:: Work to be completed ::
Only the first line of the listing and the lines after it, up to and including the one containing "Open help for", should be retyped exactly.

Start of Block

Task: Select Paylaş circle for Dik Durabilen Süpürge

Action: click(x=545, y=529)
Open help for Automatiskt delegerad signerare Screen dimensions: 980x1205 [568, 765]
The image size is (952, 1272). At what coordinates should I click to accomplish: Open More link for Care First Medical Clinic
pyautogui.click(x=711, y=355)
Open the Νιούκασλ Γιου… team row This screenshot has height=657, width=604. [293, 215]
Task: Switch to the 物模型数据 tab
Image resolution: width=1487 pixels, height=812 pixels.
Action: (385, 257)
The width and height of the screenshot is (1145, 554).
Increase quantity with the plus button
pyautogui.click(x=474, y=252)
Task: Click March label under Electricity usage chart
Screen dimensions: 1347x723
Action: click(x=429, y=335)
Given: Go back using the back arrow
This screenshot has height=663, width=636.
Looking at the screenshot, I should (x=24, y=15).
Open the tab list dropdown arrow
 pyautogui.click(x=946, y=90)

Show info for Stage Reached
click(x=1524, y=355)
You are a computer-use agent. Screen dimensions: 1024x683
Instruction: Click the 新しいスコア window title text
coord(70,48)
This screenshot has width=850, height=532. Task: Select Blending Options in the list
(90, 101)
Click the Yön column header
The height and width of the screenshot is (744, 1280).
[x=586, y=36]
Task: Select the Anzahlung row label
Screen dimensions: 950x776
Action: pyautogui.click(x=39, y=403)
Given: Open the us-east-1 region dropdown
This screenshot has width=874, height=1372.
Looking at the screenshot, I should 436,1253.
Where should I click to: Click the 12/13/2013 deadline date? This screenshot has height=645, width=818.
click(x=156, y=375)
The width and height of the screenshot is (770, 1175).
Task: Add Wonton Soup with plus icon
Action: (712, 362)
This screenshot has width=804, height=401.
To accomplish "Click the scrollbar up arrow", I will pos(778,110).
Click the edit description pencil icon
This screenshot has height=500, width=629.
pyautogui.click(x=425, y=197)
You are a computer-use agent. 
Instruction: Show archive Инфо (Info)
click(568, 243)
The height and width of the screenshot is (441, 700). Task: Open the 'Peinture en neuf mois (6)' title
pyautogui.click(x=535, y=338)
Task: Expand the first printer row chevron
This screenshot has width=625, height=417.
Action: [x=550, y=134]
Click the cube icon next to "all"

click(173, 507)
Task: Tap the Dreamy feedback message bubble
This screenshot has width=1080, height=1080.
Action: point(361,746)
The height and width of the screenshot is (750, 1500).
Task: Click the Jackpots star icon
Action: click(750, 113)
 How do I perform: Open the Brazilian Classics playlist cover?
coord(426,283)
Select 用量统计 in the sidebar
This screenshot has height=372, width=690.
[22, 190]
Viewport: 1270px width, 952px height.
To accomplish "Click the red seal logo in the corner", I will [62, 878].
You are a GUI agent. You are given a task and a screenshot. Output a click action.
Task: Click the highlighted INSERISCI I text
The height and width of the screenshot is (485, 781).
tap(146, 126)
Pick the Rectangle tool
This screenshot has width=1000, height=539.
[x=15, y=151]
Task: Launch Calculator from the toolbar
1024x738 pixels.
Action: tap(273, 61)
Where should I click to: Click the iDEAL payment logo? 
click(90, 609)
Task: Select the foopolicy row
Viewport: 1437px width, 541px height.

End of Block

:: Solution to this problem ::
Task: Select Paylaş circle for Dik Durabilen Süpürge

Action: click(x=545, y=529)
Open help for Automatiskt delegerad signerare Screen dimensions: 980x1205 [568, 765]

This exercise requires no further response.